SUPPLIED MATERIAL:

## BEGIN

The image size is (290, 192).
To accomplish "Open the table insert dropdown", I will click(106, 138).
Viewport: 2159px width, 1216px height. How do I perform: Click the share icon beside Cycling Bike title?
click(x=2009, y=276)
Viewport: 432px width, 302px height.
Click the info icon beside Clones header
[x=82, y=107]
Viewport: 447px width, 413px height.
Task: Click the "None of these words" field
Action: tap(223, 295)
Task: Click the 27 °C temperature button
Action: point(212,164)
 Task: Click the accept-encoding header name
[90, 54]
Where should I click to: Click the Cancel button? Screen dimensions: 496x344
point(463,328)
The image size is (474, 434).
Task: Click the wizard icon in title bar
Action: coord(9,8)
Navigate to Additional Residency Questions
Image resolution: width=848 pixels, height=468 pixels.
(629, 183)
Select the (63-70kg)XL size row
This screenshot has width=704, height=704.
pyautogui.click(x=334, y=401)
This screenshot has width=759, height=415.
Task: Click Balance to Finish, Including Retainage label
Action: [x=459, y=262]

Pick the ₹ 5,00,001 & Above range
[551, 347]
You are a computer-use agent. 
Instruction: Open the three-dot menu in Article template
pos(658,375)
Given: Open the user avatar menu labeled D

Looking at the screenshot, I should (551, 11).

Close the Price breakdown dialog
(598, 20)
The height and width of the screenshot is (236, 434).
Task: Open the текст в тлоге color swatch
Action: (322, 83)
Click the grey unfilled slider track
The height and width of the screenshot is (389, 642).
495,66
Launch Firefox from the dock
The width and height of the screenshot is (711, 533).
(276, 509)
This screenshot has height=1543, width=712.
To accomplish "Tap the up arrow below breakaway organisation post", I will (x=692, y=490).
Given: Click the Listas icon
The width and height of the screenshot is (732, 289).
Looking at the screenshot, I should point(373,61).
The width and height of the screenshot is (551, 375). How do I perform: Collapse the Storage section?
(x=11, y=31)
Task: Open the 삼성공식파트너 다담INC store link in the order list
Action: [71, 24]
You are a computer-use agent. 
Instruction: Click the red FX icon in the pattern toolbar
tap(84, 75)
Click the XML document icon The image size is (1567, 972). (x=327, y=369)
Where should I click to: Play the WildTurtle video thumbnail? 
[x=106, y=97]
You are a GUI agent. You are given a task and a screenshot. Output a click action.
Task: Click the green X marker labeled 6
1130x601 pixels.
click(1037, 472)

## END

WORK TO COMPLETE: Can you give again the items from the line with "Given: Click the Listas icon" through the last item, switching "icon" to "button" and leaving everything else unchanged?

ANSWER FOR THE TASK:
Given: Click the Listas button
The width and height of the screenshot is (732, 289).
Looking at the screenshot, I should point(373,61).
The width and height of the screenshot is (551, 375). How do I perform: Collapse the Storage section?
(x=11, y=31)
Task: Open the 삼성공식파트너 다담INC store link in the order list
Action: [71, 24]
You are a computer-use agent. 
Instruction: Click the red FX button in the pattern toolbar
tap(84, 75)
Click the XML document button The image size is (1567, 972). (x=327, y=369)
Where should I click to: Play the WildTurtle video thumbnail? 
[x=106, y=97]
You are a GUI agent. You are given a task and a screenshot. Output a click action.
Task: Click the green X marker labeled 6
1130x601 pixels.
click(1037, 472)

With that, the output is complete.